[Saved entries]
————————

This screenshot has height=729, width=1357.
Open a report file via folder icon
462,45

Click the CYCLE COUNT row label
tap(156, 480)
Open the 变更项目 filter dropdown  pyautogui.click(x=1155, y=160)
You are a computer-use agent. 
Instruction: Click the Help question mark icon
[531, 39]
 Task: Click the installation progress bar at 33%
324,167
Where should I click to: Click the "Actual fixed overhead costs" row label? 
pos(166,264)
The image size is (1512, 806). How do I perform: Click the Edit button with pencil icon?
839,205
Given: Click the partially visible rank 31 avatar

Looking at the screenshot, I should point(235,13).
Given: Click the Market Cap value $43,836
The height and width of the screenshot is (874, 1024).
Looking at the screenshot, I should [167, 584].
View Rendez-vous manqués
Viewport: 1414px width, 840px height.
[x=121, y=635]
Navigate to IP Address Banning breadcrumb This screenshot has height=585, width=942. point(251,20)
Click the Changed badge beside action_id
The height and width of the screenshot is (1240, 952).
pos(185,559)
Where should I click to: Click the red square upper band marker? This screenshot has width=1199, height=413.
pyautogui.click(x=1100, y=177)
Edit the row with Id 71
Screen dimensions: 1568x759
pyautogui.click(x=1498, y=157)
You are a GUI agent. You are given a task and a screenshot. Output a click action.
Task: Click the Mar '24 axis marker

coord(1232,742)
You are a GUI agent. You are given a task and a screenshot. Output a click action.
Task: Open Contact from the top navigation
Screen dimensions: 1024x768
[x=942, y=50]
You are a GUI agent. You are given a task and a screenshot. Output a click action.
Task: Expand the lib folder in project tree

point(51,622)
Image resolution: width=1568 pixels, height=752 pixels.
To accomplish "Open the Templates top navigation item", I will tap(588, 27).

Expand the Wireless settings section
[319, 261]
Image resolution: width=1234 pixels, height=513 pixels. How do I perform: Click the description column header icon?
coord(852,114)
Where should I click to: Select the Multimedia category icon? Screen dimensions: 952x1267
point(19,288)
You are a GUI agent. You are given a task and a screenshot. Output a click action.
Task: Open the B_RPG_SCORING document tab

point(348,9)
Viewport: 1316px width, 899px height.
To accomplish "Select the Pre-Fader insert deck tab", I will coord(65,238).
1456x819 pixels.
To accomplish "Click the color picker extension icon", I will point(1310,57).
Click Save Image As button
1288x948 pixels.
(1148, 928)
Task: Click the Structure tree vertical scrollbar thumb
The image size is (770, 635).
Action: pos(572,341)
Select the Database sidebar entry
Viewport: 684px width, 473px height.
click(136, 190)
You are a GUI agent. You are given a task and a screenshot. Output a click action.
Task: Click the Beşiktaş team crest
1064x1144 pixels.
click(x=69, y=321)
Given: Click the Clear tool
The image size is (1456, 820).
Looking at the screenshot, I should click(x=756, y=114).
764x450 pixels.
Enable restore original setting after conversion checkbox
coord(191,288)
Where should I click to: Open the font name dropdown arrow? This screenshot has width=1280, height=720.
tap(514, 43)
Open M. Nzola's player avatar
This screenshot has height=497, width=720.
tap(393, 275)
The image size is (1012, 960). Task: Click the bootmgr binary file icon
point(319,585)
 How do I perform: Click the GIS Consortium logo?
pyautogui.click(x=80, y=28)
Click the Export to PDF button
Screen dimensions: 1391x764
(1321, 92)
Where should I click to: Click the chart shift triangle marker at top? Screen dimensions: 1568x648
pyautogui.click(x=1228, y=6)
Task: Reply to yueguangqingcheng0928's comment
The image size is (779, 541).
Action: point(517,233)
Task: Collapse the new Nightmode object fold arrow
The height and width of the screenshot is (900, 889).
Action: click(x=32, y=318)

————————

Rewrite every item above with "GUI agent" changed to "screen assistant" wherever it occurs, keeping everything else the same.

The result
This screenshot has height=729, width=1357.
Open a report file via folder icon
462,45

Click the CYCLE COUNT row label
tap(156, 480)
Open the 变更项目 filter dropdown  pyautogui.click(x=1155, y=160)
You are a computer-use agent. 
Instruction: Click the Help question mark icon
[531, 39]
 Task: Click the installation progress bar at 33%
324,167
Where should I click to: Click the "Actual fixed overhead costs" row label? 
pos(166,264)
The image size is (1512, 806). How do I perform: Click the Edit button with pencil icon?
839,205
Given: Click the partially visible rank 31 avatar

Looking at the screenshot, I should point(235,13).
Given: Click the Market Cap value $43,836
The height and width of the screenshot is (874, 1024).
Looking at the screenshot, I should [167, 584].
View Rendez-vous manqués
Viewport: 1414px width, 840px height.
[x=121, y=635]
Navigate to IP Address Banning breadcrumb This screenshot has height=585, width=942. point(251,20)
Click the Changed badge beside action_id
The height and width of the screenshot is (1240, 952).
pos(185,559)
Where should I click to: Click the red square upper band marker? This screenshot has width=1199, height=413.
pyautogui.click(x=1100, y=177)
Edit the row with Id 71
Screen dimensions: 1568x759
pyautogui.click(x=1498, y=157)
You are a screen assistant. You are given a task and a screenshot. Output a click action.
Task: Click the Mar '24 axis marker

coord(1232,742)
You are a screen assistant. You are given a task and a screenshot. Output a click action.
Task: Open Contact from the top navigation
Screen dimensions: 1024x768
[x=942, y=50]
You are a screen assistant. You are given a task and a screenshot. Output a click action.
Task: Expand the lib folder in project tree

point(51,622)
Image resolution: width=1568 pixels, height=752 pixels.
To accomplish "Open the Templates top navigation item", I will tap(588, 27).

Expand the Wireless settings section
[319, 261]
Image resolution: width=1234 pixels, height=513 pixels. How do I perform: Click the description column header icon?
coord(852,114)
Where should I click to: Select the Multimedia category icon? Screen dimensions: 952x1267
point(19,288)
You are a screen assistant. You are given a task and a screenshot. Output a click action.
Task: Open the B_RPG_SCORING document tab

point(348,9)
Viewport: 1316px width, 899px height.
To accomplish "Select the Pre-Fader insert deck tab", I will coord(65,238).
1456x819 pixels.
To accomplish "Click the color picker extension icon", I will point(1310,57).
Click Save Image As button
1288x948 pixels.
(1148, 928)
Task: Click the Structure tree vertical scrollbar thumb
The image size is (770, 635).
Action: pos(572,341)
Select the Database sidebar entry
Viewport: 684px width, 473px height.
click(136, 190)
You are a screen assistant. You are given a task and a screenshot. Output a click action.
Task: Click the Beşiktaş team crest
1064x1144 pixels.
click(x=69, y=321)
Given: Click the Clear tool
The image size is (1456, 820).
Looking at the screenshot, I should click(x=756, y=114).
764x450 pixels.
Enable restore original setting after conversion checkbox
coord(191,288)
Where should I click to: Open the font name dropdown arrow? This screenshot has width=1280, height=720.
tap(514, 43)
Open M. Nzola's player avatar
This screenshot has height=497, width=720.
tap(393, 275)
The image size is (1012, 960). Task: Click the bootmgr binary file icon
point(319,585)
 How do I perform: Click the GIS Consortium logo?
pyautogui.click(x=80, y=28)
Click the Export to PDF button
Screen dimensions: 1391x764
(1321, 92)
Where should I click to: Click the chart shift triangle marker at top? Screen dimensions: 1568x648
pyautogui.click(x=1228, y=6)
Task: Reply to yueguangqingcheng0928's comment
The image size is (779, 541).
Action: point(517,233)
Task: Collapse the new Nightmode object fold arrow
The height and width of the screenshot is (900, 889).
Action: click(x=32, y=318)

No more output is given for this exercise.